In this new era of Davis Cup, the role of captain will be expanded, with the position working more closely with USTA Player Development throughout the year, as well as traveling to multiple tournaments and camps to support American players, serving as a mentor for American pros and juniors. He will also ensure the U.S. Davis Cup team remains a strong platform to grow the game through the USTA’s Net Generation youth initiative.
“Mardy Fish embodies all of the qualities of a successful Davis Cup captain and will be an invaluable asset to Team USA,” said USTA Chairman of the Board and President Patrick Galbraith. “His achievements as a player both on tour and in Davis Cup are renowned, and his acumen for the game is as strong as his relationships with our American players. There are few people in tennis as qualified to lead the U.S. Davis Cup team into the next decade, and we cannot wait to see what that future has in store under Mardy’s leadership.”

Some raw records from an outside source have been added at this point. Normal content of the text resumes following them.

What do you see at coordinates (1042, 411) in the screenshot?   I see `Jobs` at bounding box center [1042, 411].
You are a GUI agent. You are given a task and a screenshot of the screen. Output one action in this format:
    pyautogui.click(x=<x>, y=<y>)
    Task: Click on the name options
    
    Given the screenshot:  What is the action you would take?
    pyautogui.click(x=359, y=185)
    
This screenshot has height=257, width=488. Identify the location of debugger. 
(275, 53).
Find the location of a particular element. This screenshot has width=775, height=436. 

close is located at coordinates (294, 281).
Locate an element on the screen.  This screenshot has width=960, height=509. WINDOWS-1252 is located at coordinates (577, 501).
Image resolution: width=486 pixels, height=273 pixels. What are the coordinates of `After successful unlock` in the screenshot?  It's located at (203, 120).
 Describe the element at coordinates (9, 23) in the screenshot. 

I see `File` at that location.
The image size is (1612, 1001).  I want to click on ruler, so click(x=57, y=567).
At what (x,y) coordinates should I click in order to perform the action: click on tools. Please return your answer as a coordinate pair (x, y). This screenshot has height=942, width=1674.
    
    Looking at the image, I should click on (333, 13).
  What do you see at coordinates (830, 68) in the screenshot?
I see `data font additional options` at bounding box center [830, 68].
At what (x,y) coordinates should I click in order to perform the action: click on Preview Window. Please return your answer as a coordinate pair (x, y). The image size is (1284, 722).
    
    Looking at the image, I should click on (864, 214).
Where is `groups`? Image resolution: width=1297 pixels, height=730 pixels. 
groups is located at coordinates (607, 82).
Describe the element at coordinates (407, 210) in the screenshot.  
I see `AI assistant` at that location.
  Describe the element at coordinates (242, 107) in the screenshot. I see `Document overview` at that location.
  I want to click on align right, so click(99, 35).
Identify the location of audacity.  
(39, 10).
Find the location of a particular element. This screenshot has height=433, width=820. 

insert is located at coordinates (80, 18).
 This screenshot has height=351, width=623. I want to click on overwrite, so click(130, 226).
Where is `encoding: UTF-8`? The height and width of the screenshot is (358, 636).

Fish, 37, reached the singles quarterfinals at three of the four Grand Slams and won a combined 14 ATP titles (six singles, eight doubles) before retiring from playing at the 2015 US Open. He also produced a number of signature performances while representing his country, earning the singles silver medal at the 2004 Athens Olympics and writing his name in the U.S. Davis Cup record book.
Fish played in 11 Davis Cup ties for the U.S. from 2002-12 and is the most recent U.S. Davis Cup player to win three live matches in a single tie, in a 3-1 World Group playoff win in Colombia in 2010 that kept alive Team USA’s now-record uninterrupted streak in the World Group. Fish’s two singles victories in that tie were five-setters, and he and Courier are the only U.S. Davis Cup players to win two five-set matches in the same tie.
In that tie on the outdoor red clay in Bogota, Fish spent 10 hours, 59 minutes on court, a U.S. Davis Cup record since the introduction of the tiebreak in 1989. He won a three-hour, 59-minute opening singles match against Alejandro Falla; a two-hour, 55-minute doubles match with John Isner against Robert Farah and Carlos Salamanca; and a four-hour, five-minute clinching singles match against Santiago Giraldo. With the win, he became only the ninth American to win three live points, and the first since Pete Sampras achieved the feat against Russia in the 1995 World Group final.
In his last Davis Cup playing appearance, Fish, who went 7-7 in singles play and 4-1 in doubles, beat Stan Wawrinka in five sets and teamed with Mike Bryan to beat Wawrinka and Roger Federer in a 5-0 sweep of Switzerland in the 2012 first round.
After retiring in 2015, Fish worked part-time as a coach with USTA Player Development, helping to guide young Americans on tour, including Taylor Fritz and Jared Donaldson, through 2017.